Saturday, July 2, 2011

Eating Local: Farmer's Market

We have this garden, see? And I don't like to use anything that isn't healthy for the garden. We bought organic seeds as much as we could, organic dirt with compost and used untreated wood for the beds. If there are problems, we try to handle it with natural remedies (like the soap and water with the caterpillars.) And now that we're getting chickens, I've been thinking more about eating healthier with no pesticides, growth hormones and the like.


The problem is, I was reading this book. Two books actually: Animal, Vegetable, Miracle and the other Year of Plenty. Now I want a farm!  But seeing as we can not move to a farm at this time, I'm thankful for the room we have in the backyard. But it got me thinking about all the foods we DO purchase that are not pesticide free and are not local. I mean, do we really know where our food comes from? I live in Missouri and my cataloupe is from Florida, strawberries from California and the tomatoes are from Chile. I mean really... CHILE?  We do have gardens here.

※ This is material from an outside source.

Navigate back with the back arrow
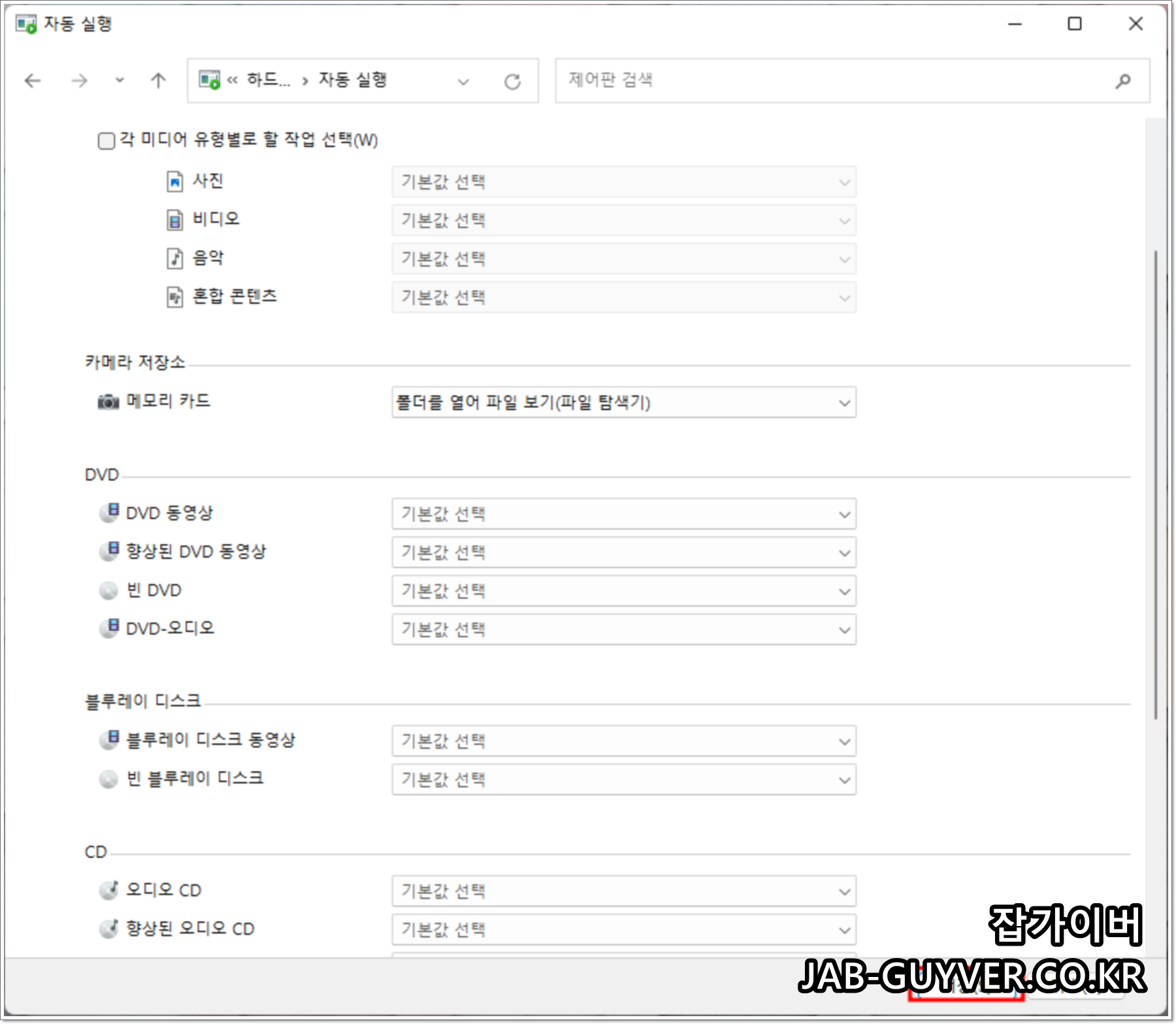This screenshot has width=1176, height=1024. [x=32, y=80]
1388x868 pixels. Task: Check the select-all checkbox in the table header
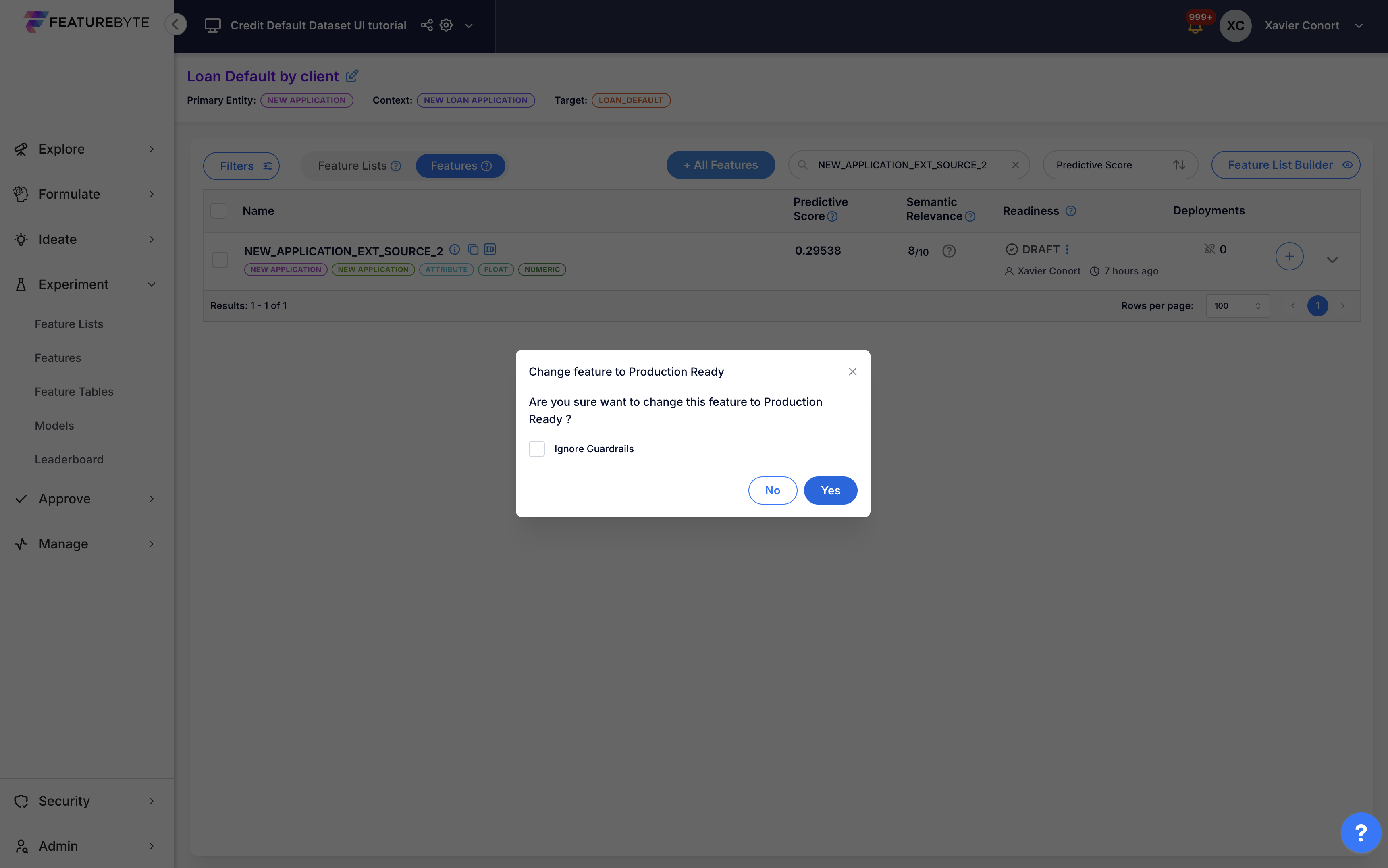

(trucked in fruits from who knows where)

So today we went to the farmers market. It's a bit of an eye opener when you're used to frequenting Wally World and most everything is so cheap. Some things were a bit more, but I think this just made us choosier, hopefully we'll waste less food (did you know American's throw away about 253 lbs of food per person, a year? I bet most of it's produce!) They did have part of the farmer's market for non-local produce. It just seems so wrong to go to the farmer's market to buy the same trucked in, pesticide sprayed goods I can get at the grocery store. I tried to buy as much local as possible.

I was excited to see there were a few meat farmers who raise grass fed cattle and chickens with no growth hormones, no pesticide ridden feed. We didn't buy any meat at this time but maybe sometime in the near future we'll try it out. I like the idea of going to farmer's market and purchasing my foods for the week. You can really get to know the farmers if you chose, they always say 'come on down to the farm' so you could actually SEE where your food is from. What an opportunity, especially for us homeschoolers, to be more conscious of what we're eating. To learn why our local farms are dying and where our money for food goes. '85% of every food dollar goes to the processors, marketers and transporters. Only 3 nickels per buck go back to the farmers.' (quote from: Animal, Vegetable, Miracle, p.13)


In the excitement of being at the farmer's market, and the fact that it was the July 4th weekend and everyone and their mother were at the market today... I didn't get many pictures taken. None of vegetables. But the flowers and herbs were so beautiful! I wanted them all.

I brought home local: tomatoes, cucumbers, peppers, rhubarb, beets, blackberries, eggplant, lav ender plants, pepper plant starts. Hubby didn't get the idea really, and bought blueberries... from New Jersey! lol Oh well, it's a start in the right direction. I'd rather support local farmers than big business money makers. Just sayin'...

2 comments:

Our Side of the Mountain said...

I agree! We've be gradually changing to a more local and homemade or grow diet. There's a reason why kids are having more difficulties with allergies and adults are getting cancer at alarming rates. (I know ALL of it's not food, but it's a place to start!) We have a small garden and I've been making most of our bread for a year. We pick berries from untreated "wild" areas on property family owns - I have TONS of bluebrries, raspberries, strawberries, zucchini, and rhubarb in the deep freezer right now. And a Farmer's Market started just last week in our area for the first time! Thanks for stopping in my blog!

melyssa said...

How cute is your blog?? I don't remember how I got here...someone's blog whose led to someone's blog who led to...you? Anyway. Went to a farmer's market yesterday. Didn't buy any produce (ours had zero like yours pictured) but did snarf down a lunch for a mere two dollars from a Uzbekistan vender.